Miguel Martinez-Saenz

Miguel Martinez-Saenz is an American academic administrator and philosopher who currently serves as the 19th President of St. Francis College.[1] Prior to becoming the President of St. Francis, Martinez-Saenz served as Provost and Vice-President of academic affairs at Otterbein University.

Miguel Martinez-Saenz
19th President of St. Francis College
Assumed office
2017
Preceded byBrendan J. Dugan
Personal details
Alma materFlorida State University (BA)
University of South Florida (MA), PhD)
ProfessionAcademic administrator

Education

Martinez-Saenz earned a Bachelor of Arts degree from Florida State University in 1993. He then attended the University of South Florida, where he obtained a Master of Arts in 1998 and a Ph.D in 2001.

Career

Martinez-Saenz was an Assistant Professor of philosophy at Wittenberg University in 2001. After earning tenure, he was named Assistant Provost for first-year students and Associate Provost for academic affairs. Martinez-Saenz then moved to Wittenberg University, where he was Dean and Associate Provost for student success at St. Cloud State University in 2011. In 2014, Martinez-Saenz became the Provost and Vice-President for academic affairs at Otterbein University.
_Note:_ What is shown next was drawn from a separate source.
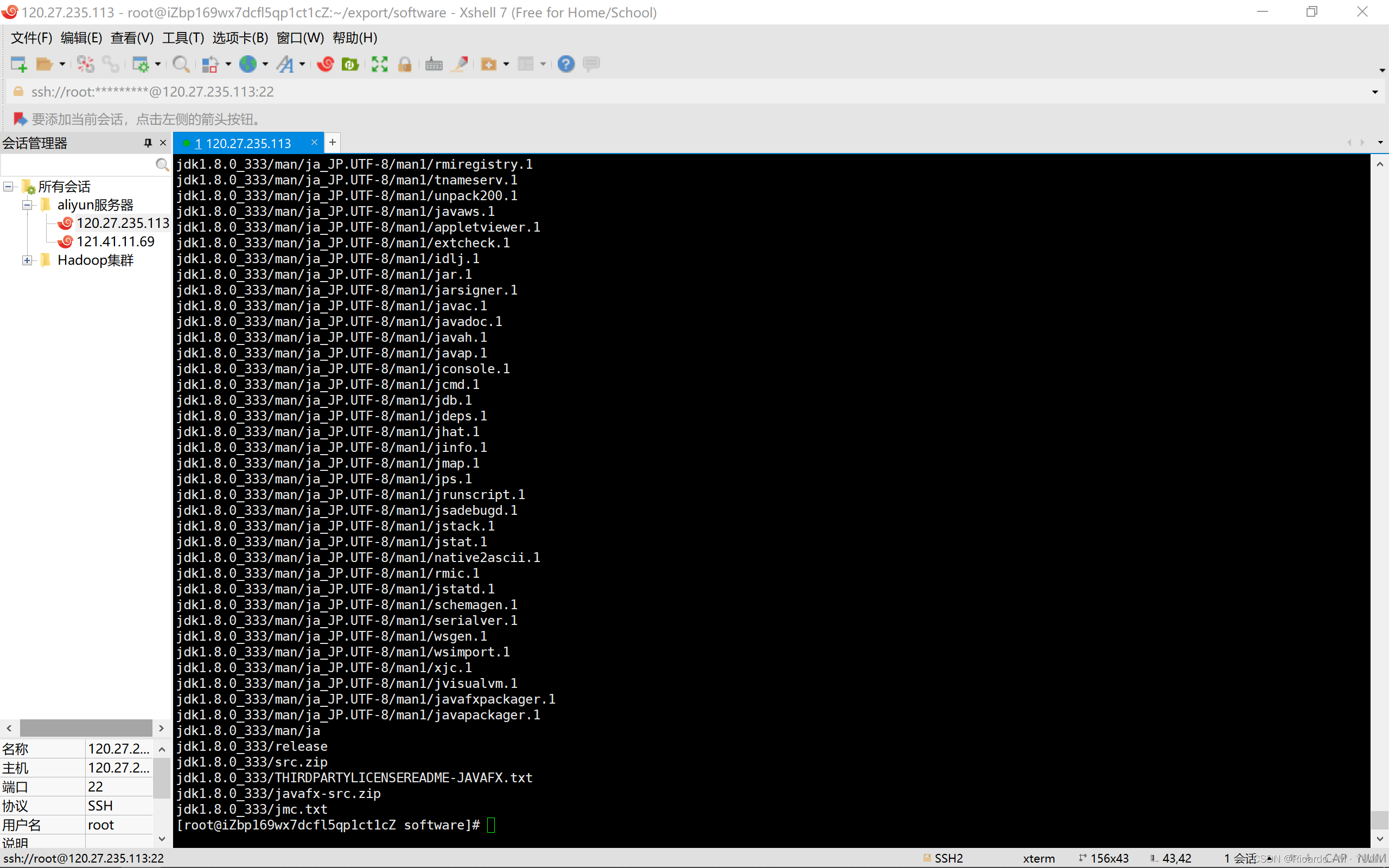The height and width of the screenshot is (868, 1389).
Task: Collapse the 所有会话 root node
Action: pos(9,187)
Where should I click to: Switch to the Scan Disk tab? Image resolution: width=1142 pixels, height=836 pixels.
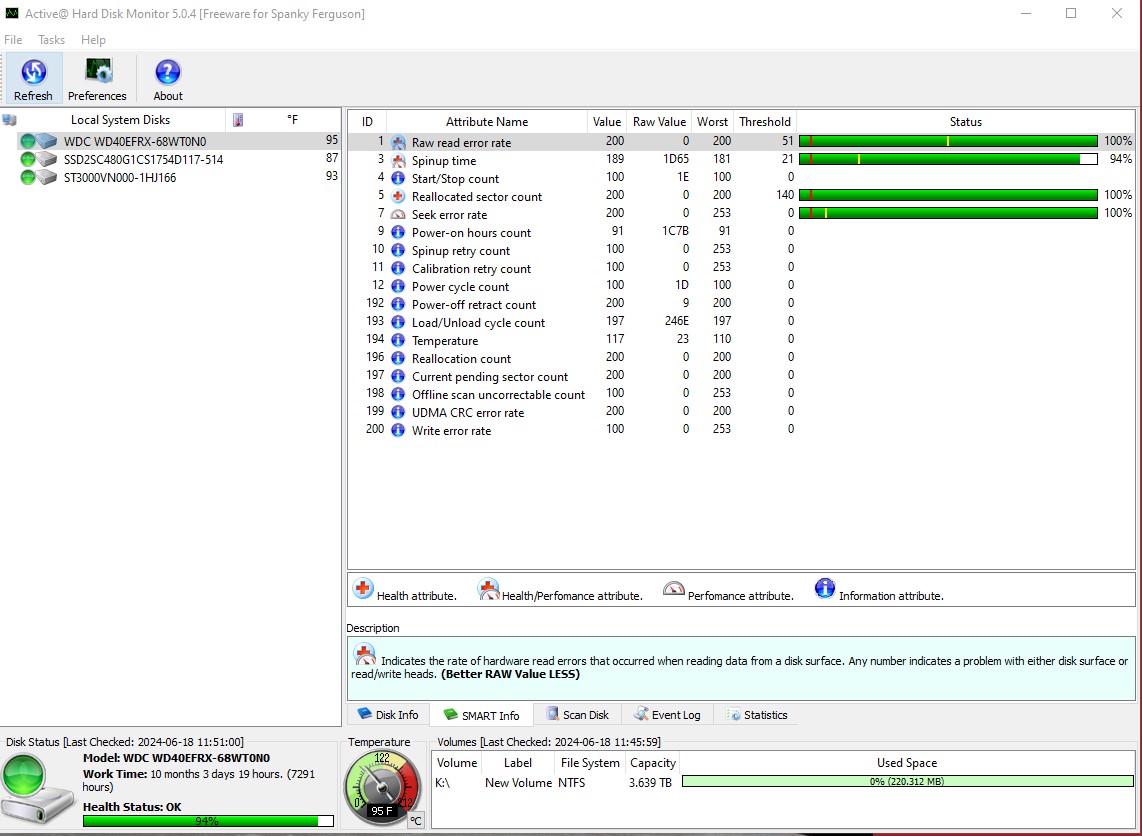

In 2017, he was named president of St. Francis College.[2] In 2019, Martinez-Saenz was named a Board of Trustee member with the Commission on Independent Colleges and Universities (CICU).[3] In 2020, Martinez-Saenz was appointed to the National Collegiate Athletic Association (NCAA) Committee on Women's Athletics.[4] A deliberate and devoted writer and speaker, Martinez-Saenz has been published in a number of academic journals and written several columns and editorials for Ohio newspapers, the Huffington Post and The Hill.[5]

Otterbein University

As Provost, Martinez-Saenz, led a number of efforts especially in the context of internationalization that included a three-year global arts initiative, funded in part by the National Endowment of the Arts.[6] He also helped lay the foundation and developed partnerships with universities in South Africa, Costa Rica, Brazil, and Malaysia. Of significance, Martinez-Saenz was an administrative Fulbright Scholar (March 2016) through the Fulbright-Nehru International Education Administrators Program.[7]

In 2015, while at Otterbein University a plan to move Otterbein to a three-credit model that would increase faculty teaching load by one course per academic year without additional compensation was proposed. In the spring of 2016, the University Senate made up of faculty, students, and administrators rejected the plan, yet by the fall it was approved by the Otterbein Board of Trustees, which overruled the Senate, to address the university's fiscal deficit.[8]

Personal

Outside the university setting his experience has been varied and diverse. Martinez-Saenz has worked with his spouse, tutoring teens at or below the poverty-line, has conducted philosophy workshops in juvenile detention centers,[9] and has accompanied student groups to build houses in rural communities in Nicaragua as part of trips organized by Bridges to Community. Martinez-Saenz is Cuban-American and lives in Brooklyn Heights with his wife and two children.[10]